12 Most Popular Stocks in Hedge Funds, Mutual Funds
(Stock: YTD performance as of 30 May 2019)
· ServiceNow: 47%
· Mastercard: 35%
· PayPal: 32%
· Citigroup: 24%
· Visa: 24%
· Comcast: 23%
· Adobe: 21%
· Salesforce: 14%
· Delta Airlines: 8%
· Alphabet: 7%
· Unitedhealth Class: -2%
· Booking Holdings: -3%
Source: Goldman Sachs
What it Means for Investors
To be sure, any individual stock in this categorize may be pulled down by negative forces, such as Alphabet, whose shares fell sharply on Monday on news that the U.S. administration is launching an anti-trust probe into the company.

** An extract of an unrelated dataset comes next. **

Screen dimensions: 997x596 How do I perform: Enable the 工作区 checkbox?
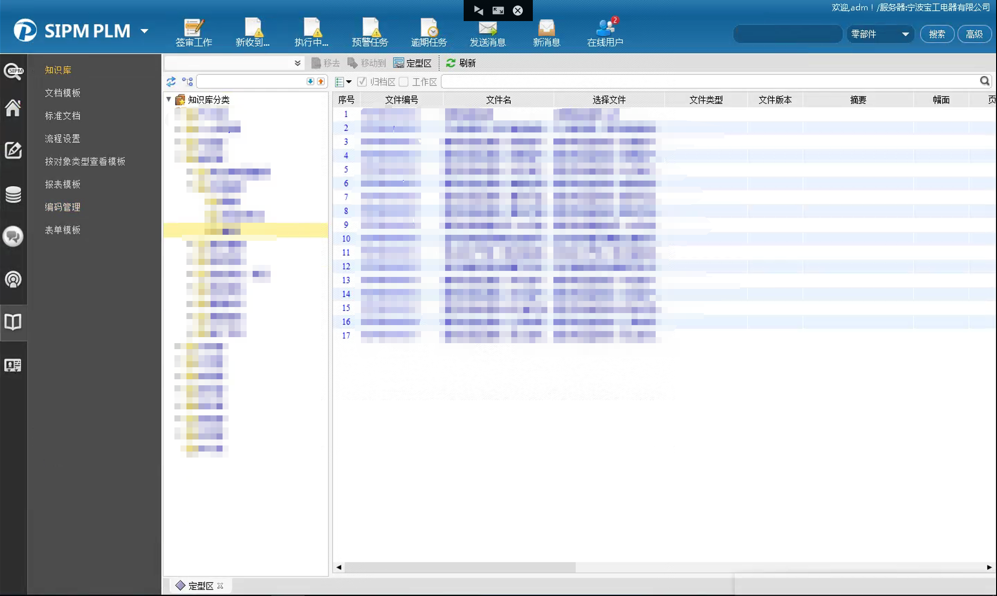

But Goldman’s popular stocks have done well as a group. Its portfolio of share in favorites from hedge funds and mutual funds has posted an 18% return year to date, way ahead of the 13% repayment of Goldman’s hedge fund VIP basket and also ahead of the mutual fund basket’s 15% return. The median handle within the current list of shared favorites is expected to grow 2019 sales by 16% and earnings by the same amount, far faster than the development rate of the hedge fund or mutual fund baskets. Goldman says the shared favorites are also expected to take higher margins. However, the median stock in the shared favorites group has a dramatically higher price-to-earnings ratio of 26.
Sundry investors worry that overly popular stocks are risky bets as they often are overvalued and offer minimum prospects for further price appreciation. But historical data tells a different story. In the case of most popular hedge hard cash holdings, Goldman found that in 65% of the quarters since 2009, the top 20% — or most popular stocks — based on total of hedge fund owners outperformed the least popular, bottom 20%.
Goldman also found that popular, high-valuation sources have posted a median 12- month return of 13%, much better than the median 8% return for avoided, low valuation stocks.
Looking Ahead
There is a caveat. Goldman warns that crowded positions have typically underperformed during falling equity markets. The shared favorites portfolio has outperformed in 60% of the weeks in which the S&P 500 has posted a persuasive return since 2013, but it has outperformed in just 44% of the weeks where the S&P 500 had posted a negative return. If the profession war escalates enough to spark a bear market, investors may want to shy away from crowded positions.